■ **Goal of the exercise**: Please give the records below as a numbered list, one line per item, with blank lines dropped. Leave the pictures out of your answer.
++++++++++++++++++++
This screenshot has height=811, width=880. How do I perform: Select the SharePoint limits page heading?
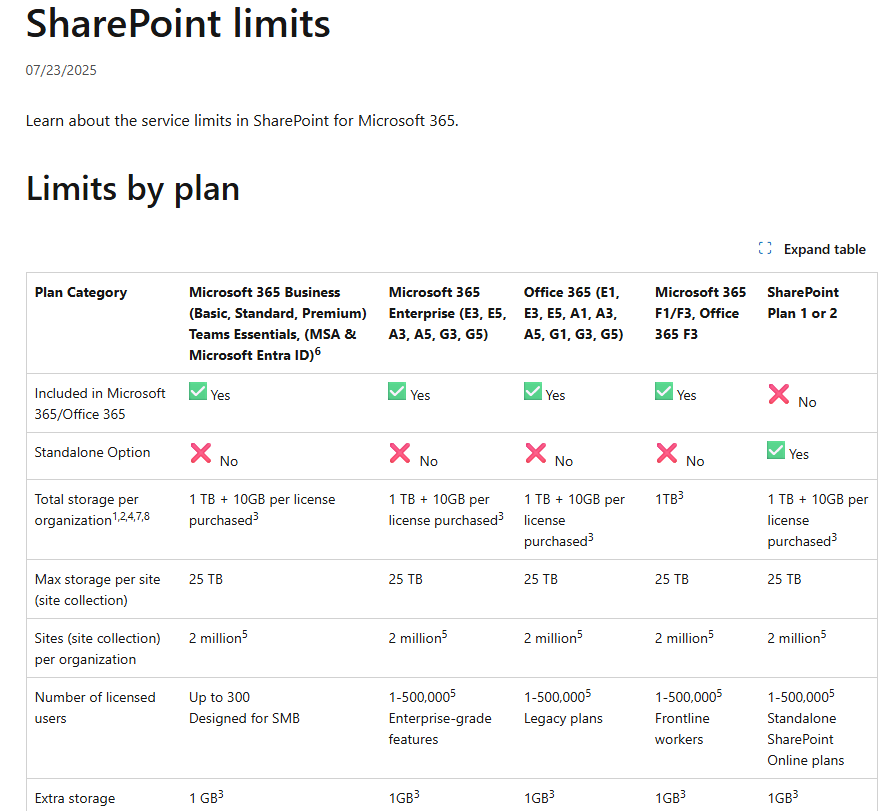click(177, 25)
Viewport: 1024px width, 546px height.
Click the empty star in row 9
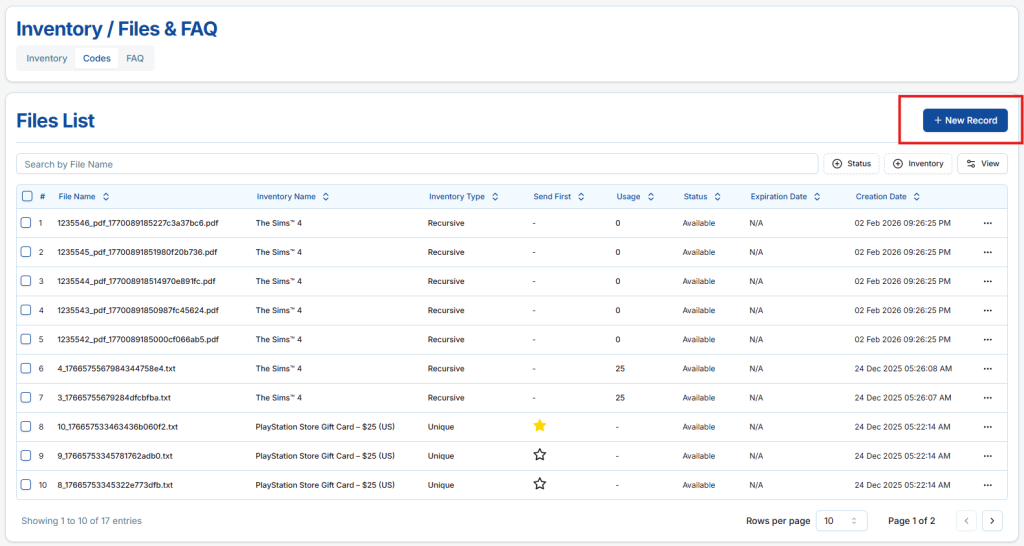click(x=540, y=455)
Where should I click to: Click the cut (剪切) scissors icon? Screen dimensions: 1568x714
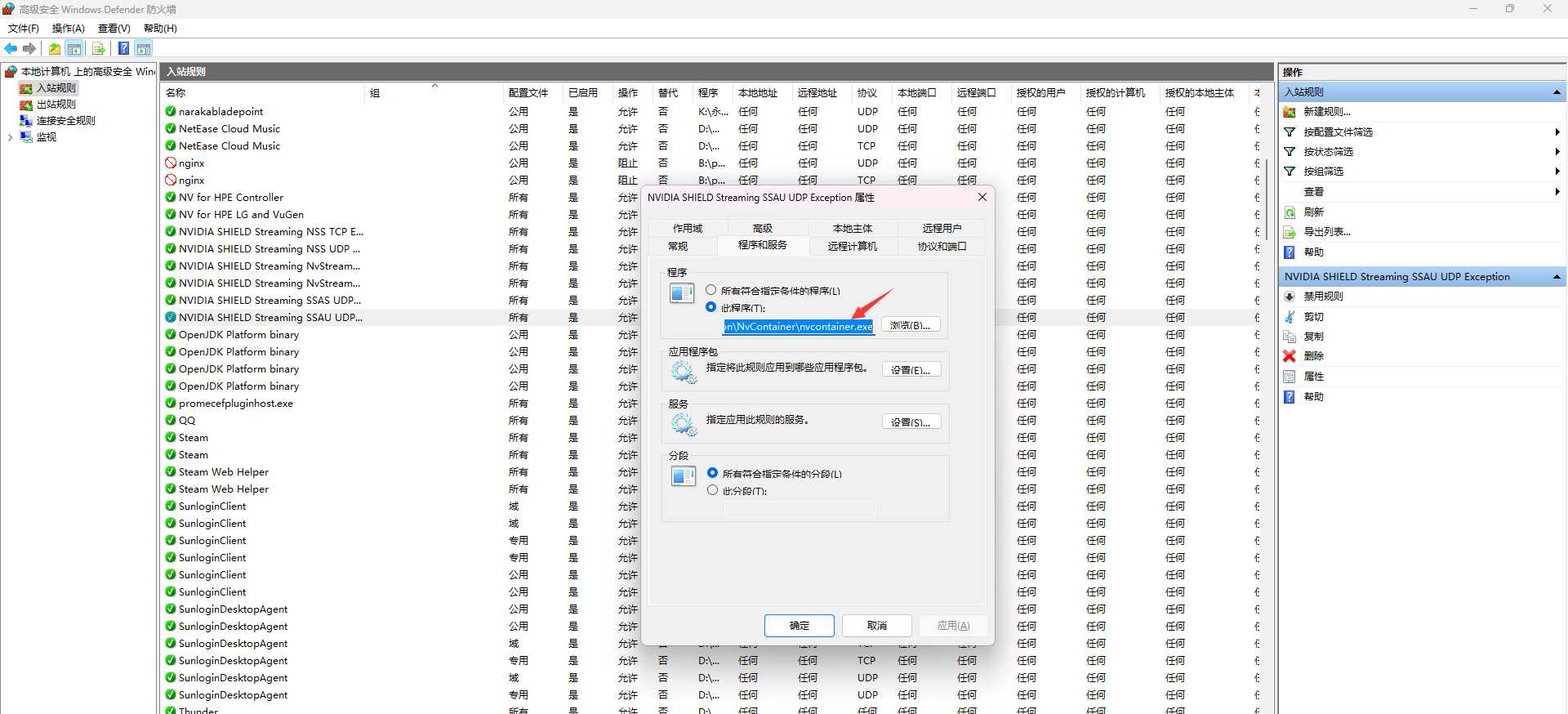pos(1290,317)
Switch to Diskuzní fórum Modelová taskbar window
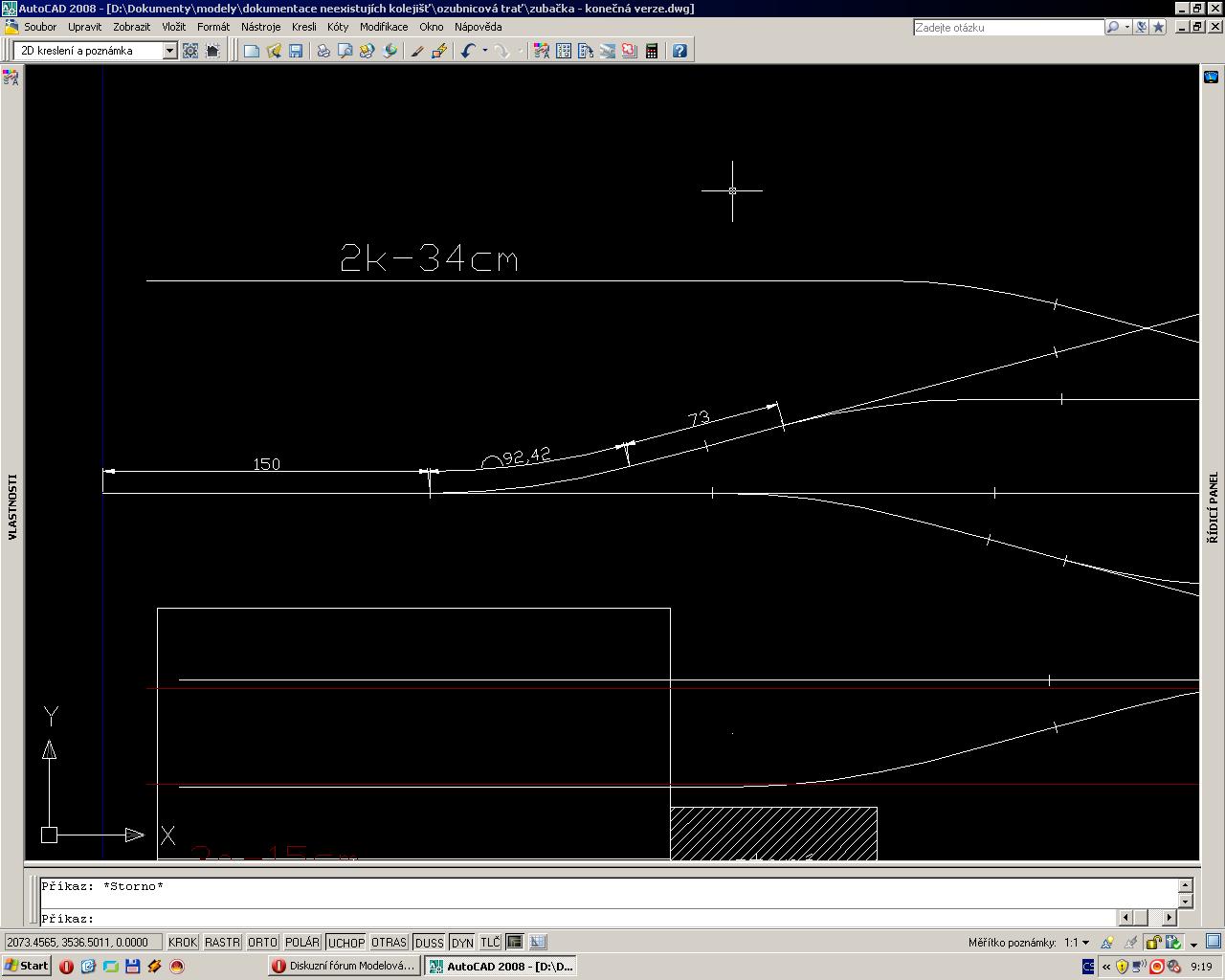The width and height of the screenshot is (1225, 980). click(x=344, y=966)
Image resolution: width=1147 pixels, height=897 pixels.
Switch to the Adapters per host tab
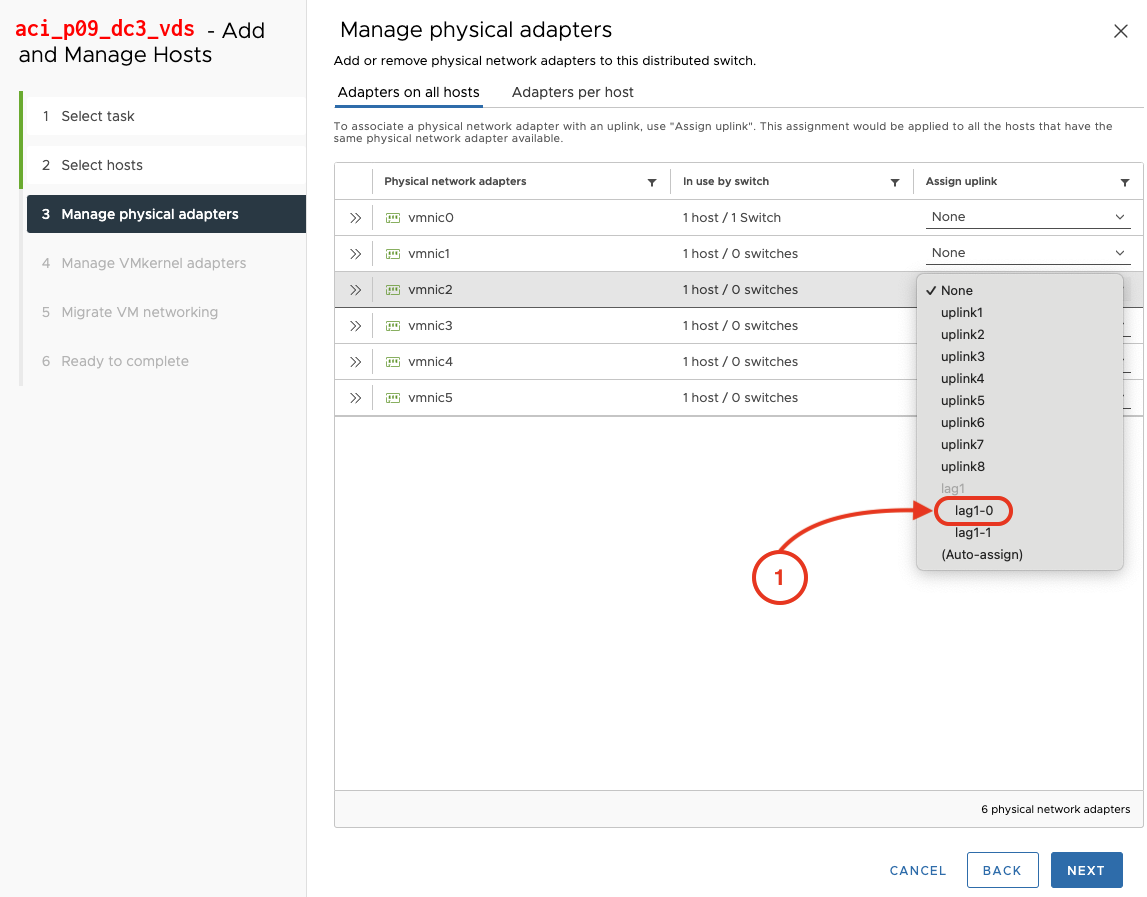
++++++++++++++++++++
■ **Answer to the problem**:
1. This screenshot has height=811, width=880. How do I perform: Select the SharePoint limits page heading?
2. click(177, 25)
3. Viewport: 1024px width, 546px height.
4. Click the empty star in row 9
5. click(x=540, y=455)
6. Where should I click to: Click the cut (剪切) scissors icon? Screen dimensions: 1568x714
7. pos(1290,317)
8. Switch to Diskuzní fórum Modelová taskbar window
9. The width and height of the screenshot is (1225, 980). click(x=344, y=966)
10. Image resolution: width=1147 pixels, height=897 pixels.
11. Switch to the Adapters per host tab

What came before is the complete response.